WHAT YOU SHOULD DO =>
Answer these questions using the text below about delivery vehicles:
1. Which option must the customer click for deliveries to on-the-move customers to go through much smaller vehicles?
2. What kind of programs would let smaller vehicles bring products directly to the purchaser?
3. In the miniature version of the truck-and-cart system, what does the vehicle unload after it stops?

PAGE EXTRACT =>

───

While the truck-and-cart delivery system described above can be employed in these deliveries, if the customer clicks the option for curbside delivery, these deliveries to on-the-move customers could be distributed through much smaller vehicles. Given automated-driving programs that can handle roads and city streets, smaller vehicles such as compact cars, half-cars, aerial drones or even velomobiles or a motorcycle or moped with a side car could bring products directly to the purchaser.

One option is simply a miniature version of the truck-and-cart system operating out of a very small truck or a modified van or car. In this case the vehicle stops, unloads the cart carrying the package and delivers to the customer directly as requested. Another alternative is that the delivery vehicle stops and proffers the package through an opening in its side. One panel1 would slide back to show the item behind a second, transparent panel2, which would slide back3 so the customer could take their purchase4.

───

DATA SECTION =>
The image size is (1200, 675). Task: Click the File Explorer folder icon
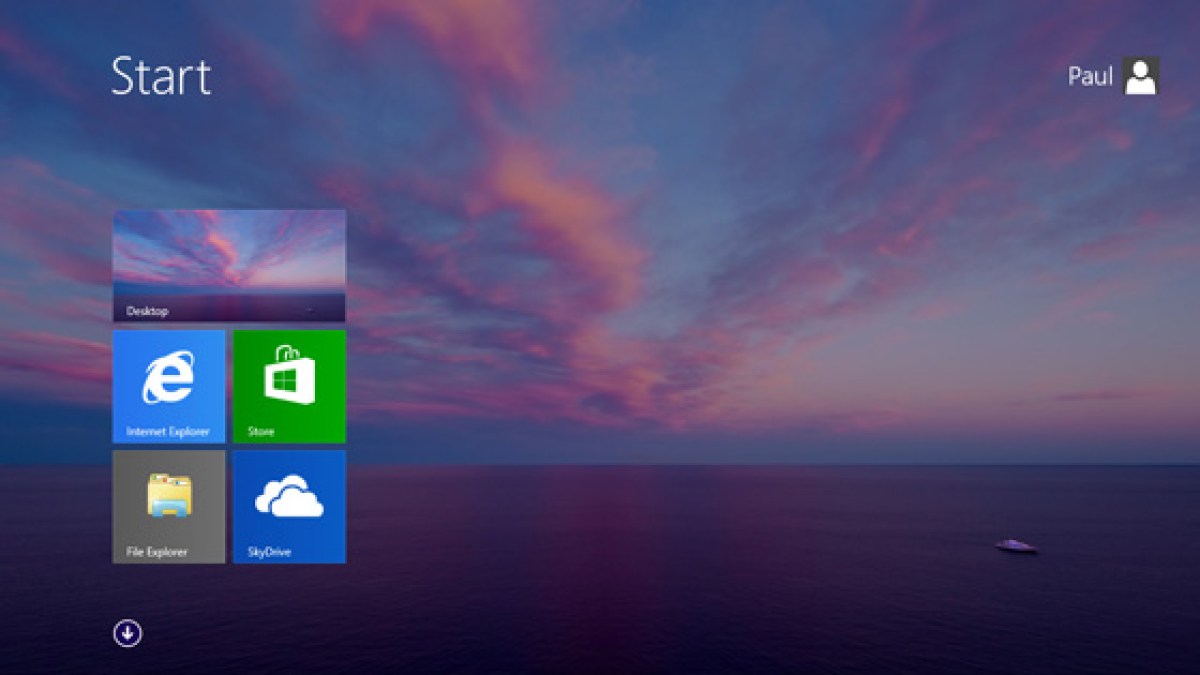click(x=169, y=495)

───

EXERCISE ANSWER =>
1. The option for curbside delivery.
2. Automated-driving programs that can handle roads and city streets.
3. The cart carrying the package.